• _WORK TO COMPLETE_
Reproduce everything from "Procurement (Amendment) Bill 2013 – Bill no. 17/20132256" down to "to remove Ministers." in the procurement bill debate below, word for word.

---- SOURCE EXCERPT

Procurement (Amendment) Bill 2013 – Bill no. 17/20132256 19 Dec, 2013
PROCUREMENT (AMENDMENT) BILL 2013 – BILL NO. 17/2013 – Dec 19, 2013
Mr. Sharma: As I make my contribution towards this Procurement (Amendment) Bill 2013, Bill No. 17/2013, I would like to make the observation from the presentation of the previous speaker, and that is to say, that the problem we have in Guyana, and maybe in the National Assembly, is that we apparently know more about laws and regulations of foreign countries more than we know about our own. I say so because in the countries, which the previous speaker referred to, yes, the Minister may have overwhelming power and authority, there is accountability. Even in Canada, when the Auditor General presents a report that report is used to remove Ministers.
In Guyana, we do not have that same situation. In Guyana, Ministers are promoted, maybe they were a junior Minister and then they become a senior Minister or maybe they get two ministries to handle. That is the situation.
Being a Member of this honourable House, I do not know what the big fuss is, about the establishment of the Public Procurement Commission or the removal, in this case, of an amendment to section 54(6) of the Procurement Act.
The Government, with the establishment of the Public Procurement Commission, will still remain large and in charge. It does not have any fear. This is basically the fact of the matter. The Government has always held executive jurisdiction for the award of public contracts and this is how it should be. I am not disputing that. Even when the appointment of the Public Procurement Commission is in place the Government, through NPTAB, remains responsible for the administration of the entire procurement system. I do not see the fear.
The legislation provides for the NPTAB to be appointed - as we heard from various speakers - by the Minister of Finance and not by the Procurement Commission. The NPTAB is a body of the executive arm of the state and is responsible to that arm. What is the problem? I do not know what the problem is and that is what we have to discuss here.
The major problem in the country is the interpretation of our laws and our Constitution and again I am going to venture... Mr. Speaker, I will need your ears into this particular matter because it is going to be a bit complicated for me to explain exactly what happens.
Mr. Speaker: I will do my best. Go ahead Mr. Sharma.
Mr. Sharma: What we fail to look at in this Assembly is, what many the speakers from the Government side,... I believe they know but they are hiding it. They are living in the past and I have the evidence to back up that they are, indeed, living in the past.

--------
---- STORED DATA

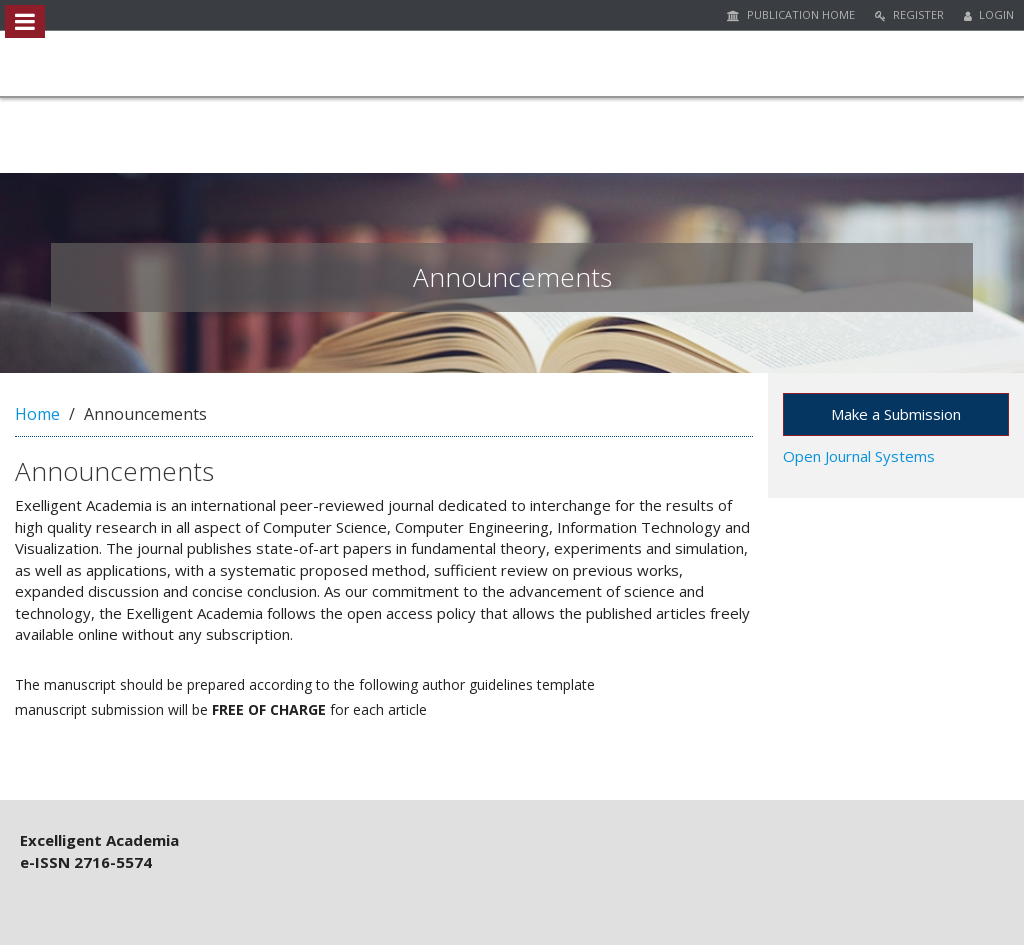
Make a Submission (896, 414)
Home (37, 414)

--------

• _ANSWER_
Procurement (Amendment) Bill 2013 – Bill no. 17/20132256 19 Dec, 2013
PROCUREMENT (AMENDMENT) BILL 2013 – BILL NO. 17/2013 – Dec 19, 2013
Mr. Sharma: As I make my contribution towards this Procurement (Amendment) Bill 2013, Bill No. 17/2013, I would like to make the observation from the presentation of the previous speaker, and that is to say, that the problem we have in Guyana, and maybe in the National Assembly, is that we apparently know more about laws and regulations of foreign countries more than we know about our own. I say so because in the countries, which the previous speaker referred to, yes, the Minister may have overwhelming power and authority, there is accountability. Even in Canada, when the Auditor General presents a report that report is used to remove Ministers.